■ Exercise instructions:
All the data should be transcribed exactly, with every line kept.

■ Records shown:
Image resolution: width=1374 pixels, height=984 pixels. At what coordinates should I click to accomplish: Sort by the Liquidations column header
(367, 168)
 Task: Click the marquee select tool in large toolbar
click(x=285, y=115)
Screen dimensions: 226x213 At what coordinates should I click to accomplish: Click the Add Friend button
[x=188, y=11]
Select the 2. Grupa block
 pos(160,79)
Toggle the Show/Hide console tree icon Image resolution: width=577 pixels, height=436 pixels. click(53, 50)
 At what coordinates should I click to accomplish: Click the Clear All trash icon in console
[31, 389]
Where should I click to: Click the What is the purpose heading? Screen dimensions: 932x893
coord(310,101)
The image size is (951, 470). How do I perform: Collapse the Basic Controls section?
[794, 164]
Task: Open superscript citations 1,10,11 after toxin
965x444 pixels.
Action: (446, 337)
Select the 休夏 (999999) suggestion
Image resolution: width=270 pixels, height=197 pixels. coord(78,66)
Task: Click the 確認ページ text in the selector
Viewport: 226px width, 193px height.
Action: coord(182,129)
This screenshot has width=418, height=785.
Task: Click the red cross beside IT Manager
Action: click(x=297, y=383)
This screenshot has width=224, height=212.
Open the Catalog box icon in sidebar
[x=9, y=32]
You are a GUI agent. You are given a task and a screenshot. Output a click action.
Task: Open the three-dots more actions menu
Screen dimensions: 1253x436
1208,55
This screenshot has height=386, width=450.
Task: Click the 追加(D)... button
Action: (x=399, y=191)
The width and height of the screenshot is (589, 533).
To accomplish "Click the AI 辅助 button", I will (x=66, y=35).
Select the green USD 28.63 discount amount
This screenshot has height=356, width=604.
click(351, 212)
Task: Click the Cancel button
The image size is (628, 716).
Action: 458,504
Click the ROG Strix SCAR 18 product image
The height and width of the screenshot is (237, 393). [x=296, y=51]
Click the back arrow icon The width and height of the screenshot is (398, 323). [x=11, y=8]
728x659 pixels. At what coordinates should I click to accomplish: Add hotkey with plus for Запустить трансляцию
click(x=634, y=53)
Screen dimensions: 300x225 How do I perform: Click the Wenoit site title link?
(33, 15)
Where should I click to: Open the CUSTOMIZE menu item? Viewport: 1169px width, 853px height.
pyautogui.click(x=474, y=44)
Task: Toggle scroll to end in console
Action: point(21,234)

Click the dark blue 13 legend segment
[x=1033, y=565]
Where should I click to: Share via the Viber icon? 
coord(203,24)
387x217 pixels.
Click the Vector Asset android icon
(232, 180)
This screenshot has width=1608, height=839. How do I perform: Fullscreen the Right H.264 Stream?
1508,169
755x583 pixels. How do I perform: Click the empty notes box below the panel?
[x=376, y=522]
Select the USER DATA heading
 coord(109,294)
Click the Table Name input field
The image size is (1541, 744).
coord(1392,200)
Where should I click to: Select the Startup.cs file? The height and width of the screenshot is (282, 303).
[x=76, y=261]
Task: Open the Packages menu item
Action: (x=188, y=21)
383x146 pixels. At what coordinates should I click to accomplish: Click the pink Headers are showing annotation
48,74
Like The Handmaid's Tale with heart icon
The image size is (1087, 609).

■ Response below:
Image resolution: width=1374 pixels, height=984 pixels. At what coordinates should I click to accomplish: Sort by the Liquidations column header
(367, 168)
 Task: Click the marquee select tool in large toolbar
click(x=285, y=115)
Screen dimensions: 226x213 At what coordinates should I click to accomplish: Click the Add Friend button
[x=188, y=11]
Select the 2. Grupa block
 pos(160,79)
Toggle the Show/Hide console tree icon Image resolution: width=577 pixels, height=436 pixels. click(53, 50)
 At what coordinates should I click to accomplish: Click the Clear All trash icon in console
[31, 389]
Where should I click to: Click the What is the purpose heading? Screen dimensions: 932x893
coord(310,101)
The image size is (951, 470). How do I perform: Collapse the Basic Controls section?
[794, 164]
Task: Open superscript citations 1,10,11 after toxin
965x444 pixels.
Action: (446, 337)
Select the 休夏 (999999) suggestion
Image resolution: width=270 pixels, height=197 pixels. coord(78,66)
Task: Click the 確認ページ text in the selector
Viewport: 226px width, 193px height.
Action: coord(182,129)
This screenshot has width=418, height=785.
Task: Click the red cross beside IT Manager
Action: click(x=297, y=383)
This screenshot has width=224, height=212.
Open the Catalog box icon in sidebar
[x=9, y=32]
You are a GUI agent. You are given a task and a screenshot. Output a click action.
Task: Open the three-dots more actions menu
Screen dimensions: 1253x436
1208,55
This screenshot has height=386, width=450.
Task: Click the 追加(D)... button
Action: (x=399, y=191)
The width and height of the screenshot is (589, 533).
To accomplish "Click the AI 辅助 button", I will (x=66, y=35).
Select the green USD 28.63 discount amount
This screenshot has height=356, width=604.
click(351, 212)
Task: Click the Cancel button
The image size is (628, 716).
Action: 458,504
Click the ROG Strix SCAR 18 product image
The height and width of the screenshot is (237, 393). [x=296, y=51]
Click the back arrow icon The width and height of the screenshot is (398, 323). [x=11, y=8]
728x659 pixels. At what coordinates should I click to accomplish: Add hotkey with plus for Запустить трансляцию
click(x=634, y=53)
Screen dimensions: 300x225 How do I perform: Click the Wenoit site title link?
(33, 15)
Where should I click to: Open the CUSTOMIZE menu item? Viewport: 1169px width, 853px height.
pyautogui.click(x=474, y=44)
Task: Toggle scroll to end in console
Action: point(21,234)

Click the dark blue 13 legend segment
[x=1033, y=565]
Where should I click to: Share via the Viber icon? 
coord(203,24)
387x217 pixels.
Click the Vector Asset android icon
(232, 180)
This screenshot has width=1608, height=839. How do I perform: Fullscreen the Right H.264 Stream?
1508,169
755x583 pixels. How do I perform: Click the empty notes box below the panel?
[x=376, y=522]
Select the USER DATA heading
 coord(109,294)
Click the Table Name input field
The image size is (1541, 744).
coord(1392,200)
Where should I click to: Select the Startup.cs file? The height and width of the screenshot is (282, 303).
[x=76, y=261]
Task: Open the Packages menu item
Action: (x=188, y=21)
383x146 pixels. At what coordinates should I click to accomplish: Click the pink Headers are showing annotation
48,74
Like The Handmaid's Tale with heart icon
The image size is (1087, 609).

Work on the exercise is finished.